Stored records
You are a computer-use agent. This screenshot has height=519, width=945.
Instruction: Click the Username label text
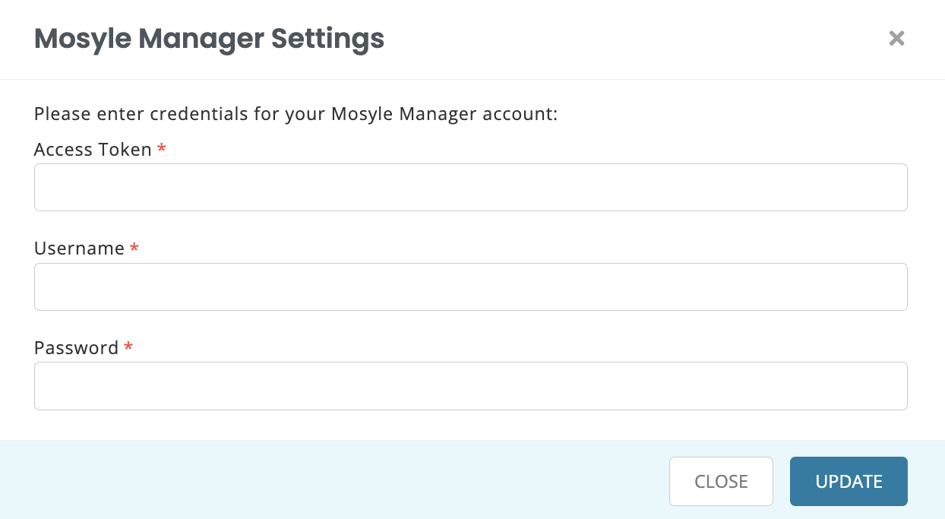point(77,248)
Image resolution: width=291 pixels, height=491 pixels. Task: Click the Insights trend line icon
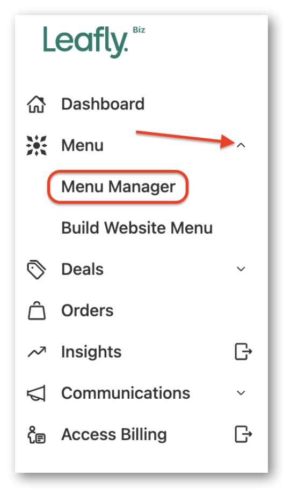[37, 352]
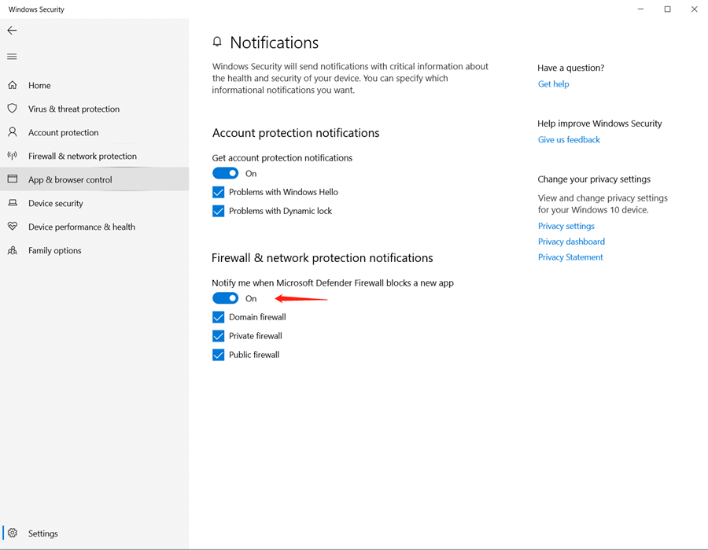
Task: Disable firewall blocked app notification toggle
Action: coord(225,298)
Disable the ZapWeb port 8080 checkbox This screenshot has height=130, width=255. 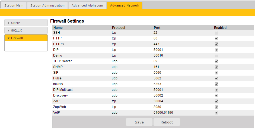click(216, 107)
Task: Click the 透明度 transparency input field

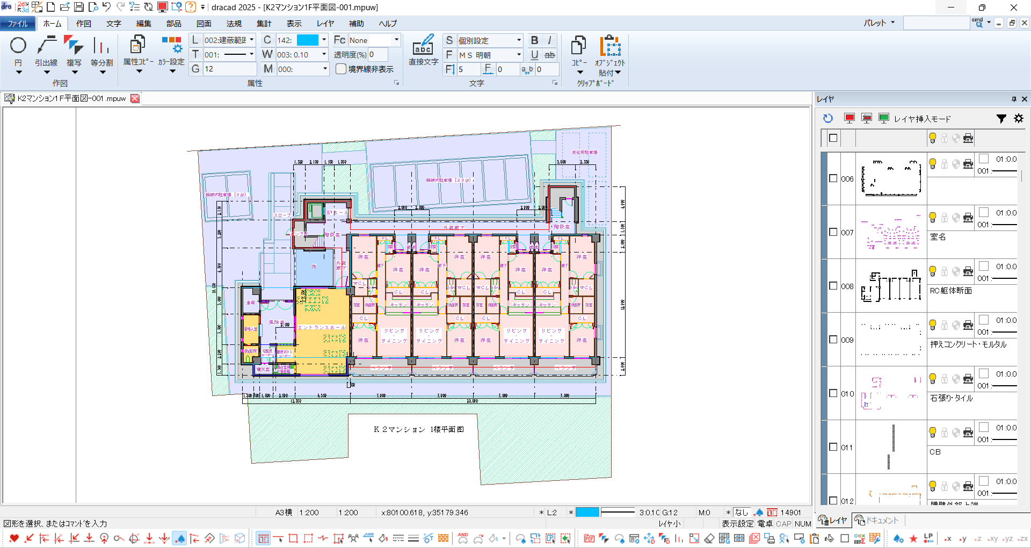Action: click(x=377, y=55)
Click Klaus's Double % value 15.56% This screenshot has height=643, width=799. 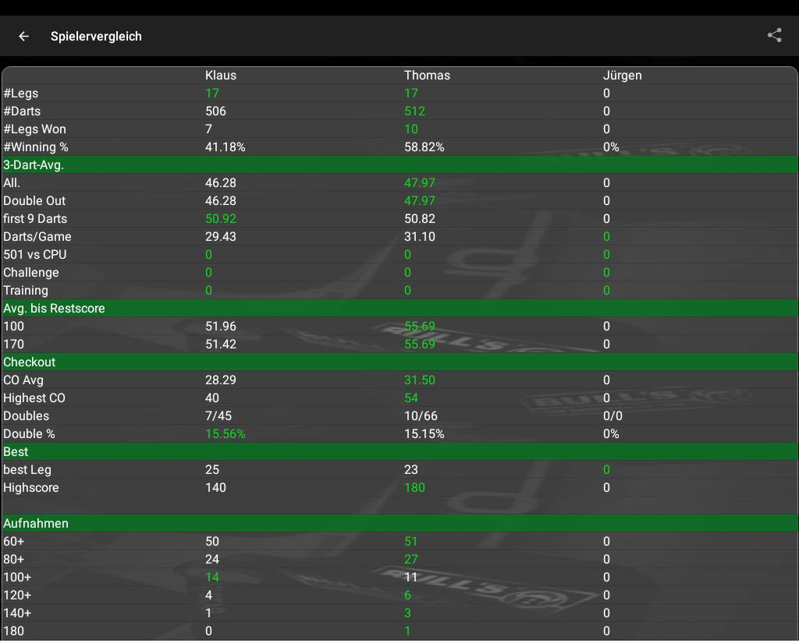coord(225,434)
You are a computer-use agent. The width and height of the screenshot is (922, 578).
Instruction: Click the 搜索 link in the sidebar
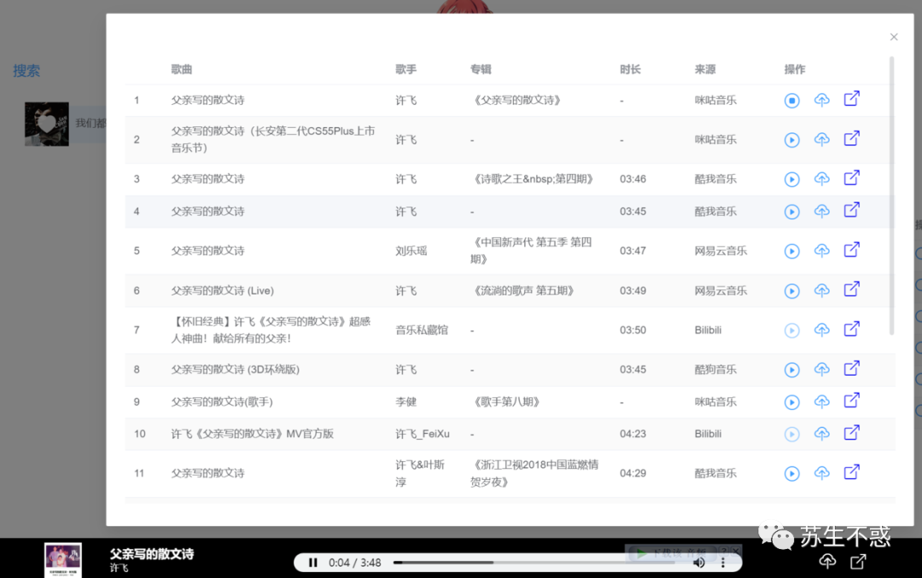click(26, 71)
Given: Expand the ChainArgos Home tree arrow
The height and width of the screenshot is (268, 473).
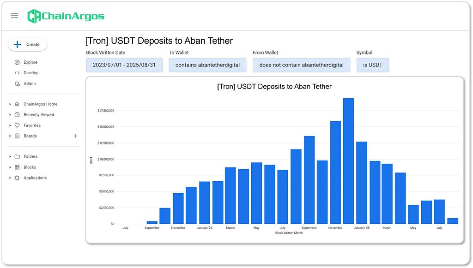Looking at the screenshot, I should point(10,104).
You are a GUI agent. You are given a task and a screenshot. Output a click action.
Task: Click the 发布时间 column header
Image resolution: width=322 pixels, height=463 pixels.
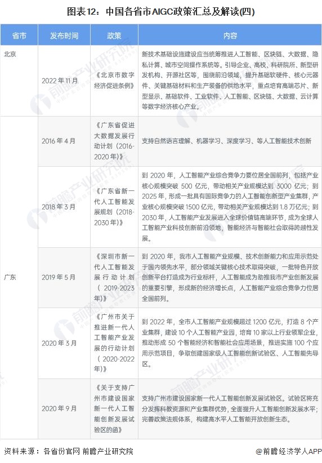64,35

## Work request
Write out again the lines from the one with "You are a GUI" through the end of the records exactly, without any of the pictures.

## Task output
You are a GUI agent. You are given a task and a screenshot. Output a click action.
Task: Click the 发布时间 column header
Image resolution: width=322 pixels, height=463 pixels.
64,35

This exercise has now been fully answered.